Hinkle hopes that the study will educate Georgia’s medical community and reduce the number of erroneous recluse bite diagnoses, as a mark on the skin that looks like a spider bite could be something more serious. In fact, she believes that many assumed brown recluse bites could be methicillin-resistant Staphylococcus aureus (MRSA)—a type of staph infection resistant to antibiotics such as penicillin, amoxicillin, and oxacillin. MRSA causes mild skin infections that result in pimples or boils, but it can also produce more serious skin lesions or infect surgical wounds.

Incorrectly diagnosing MRSA as a spider bite, or vice versa, can result in a patient getting the wrong therapy, Hinkle observes. “MRSA infections require a specific set of antibiotics,” she said. “Brown recluse spider bites, on the other hand, cause tissue damage through salivary secretions in their venom, and antibiotics have no effect on salivary secretions.”

Other wounds diagnosed as spider bites could actually be infections, diabetes, bed sores, Lyme disease, anthrax, or necrotizing bacteria, among other problems, some of which can be fatal if not treated fast, she said.

On the rare occasion when someone suffers a bite from a brown recluse spider, it will likely heal without medical intervention, according to Hinkle. And despite all the horror stories, only one percent of such cases require medical attention.

Brown recluse spiders aren’t vicious and are not looking to bite people, said Rick Vetter, an entomologist at the University of California, Riverside, and the U.S. expert on these critters. Consider, for example, a Kansas family that collected more than 2,000 brown recluses from their home in six months. “They’ve been living there for eight years and still have shown no evidence of a single bite,” he said.

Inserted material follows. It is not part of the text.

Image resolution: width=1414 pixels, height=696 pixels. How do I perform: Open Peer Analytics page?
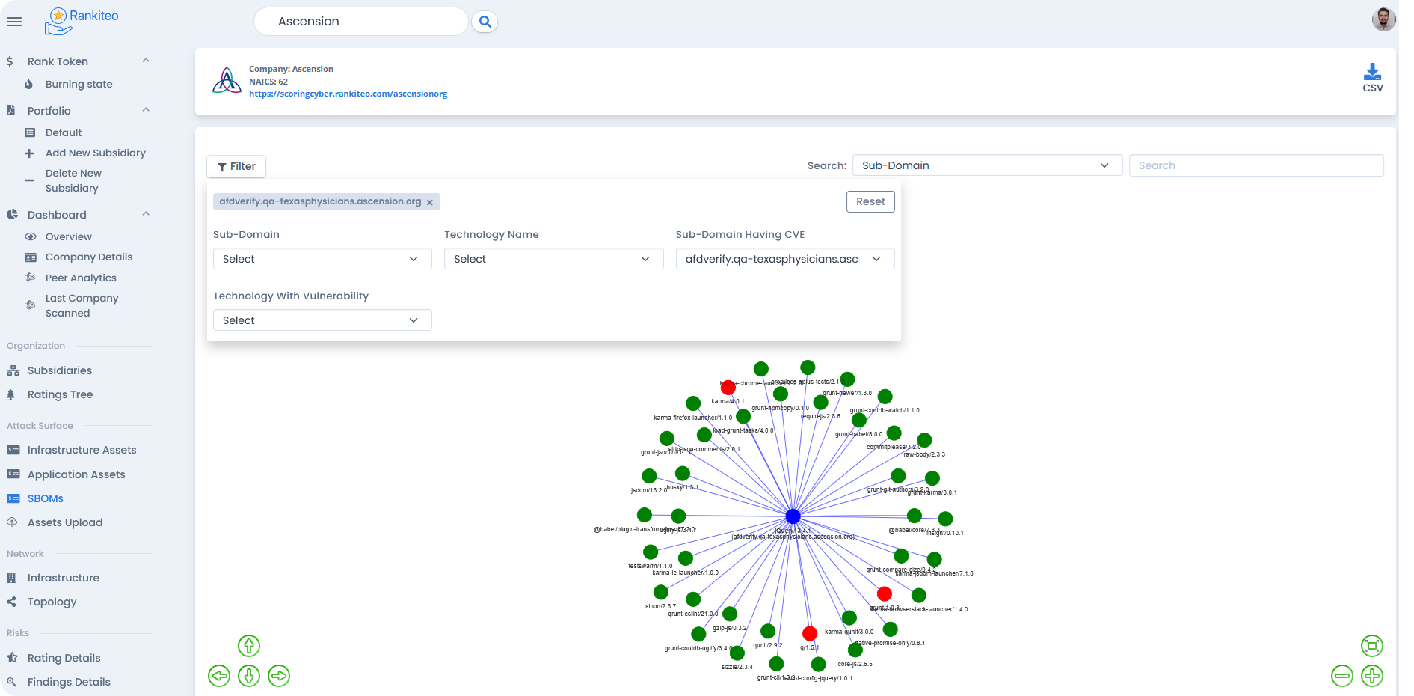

In any case, “just being brown does not make a spider a brown recluse,” said Hinkle. “Most spiders are brown because it’s a good camouflage color. And recluses are reclusive; so if you see a spider, it’s probably not a recluse.”

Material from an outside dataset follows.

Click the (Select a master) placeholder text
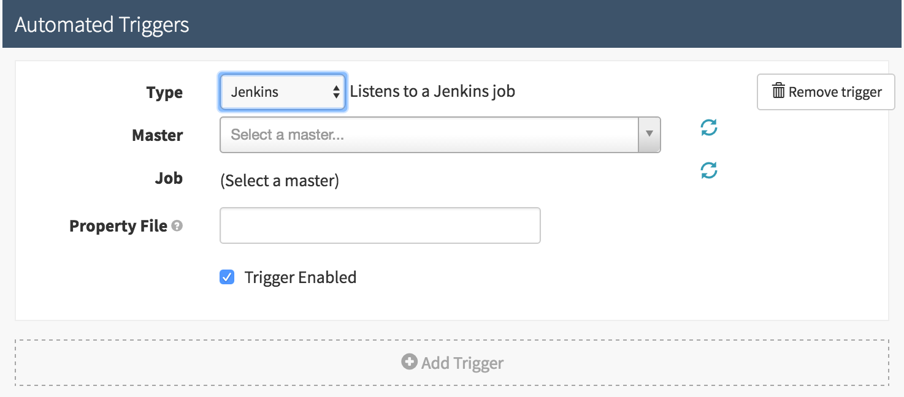 click(279, 181)
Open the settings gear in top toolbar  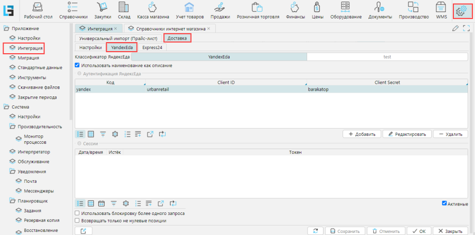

Hinkle said that of the more than 2,000 samples submitted for the study the most common was the Southern House Spider, the spider most commonly mistaken for a brown recluse. “It is also the most common spider found in Georgia homes,” she said.

Sharing your home with spiders may not actually be such a bad thing. They are harmless to humans and provide biological control of many home-invading pests such as centipedes, cockroaches, and ants. Still, some arachnophobes may rather the spiders move out.

“If you are concerned about having spiders in your home, the solution is to starve them out,” Hinkle said. “Obviously, there are enough insects getting inside the structure to feed the spiders. If you seal up all the cracks through which these insects are entering, the spiders can’t survive.”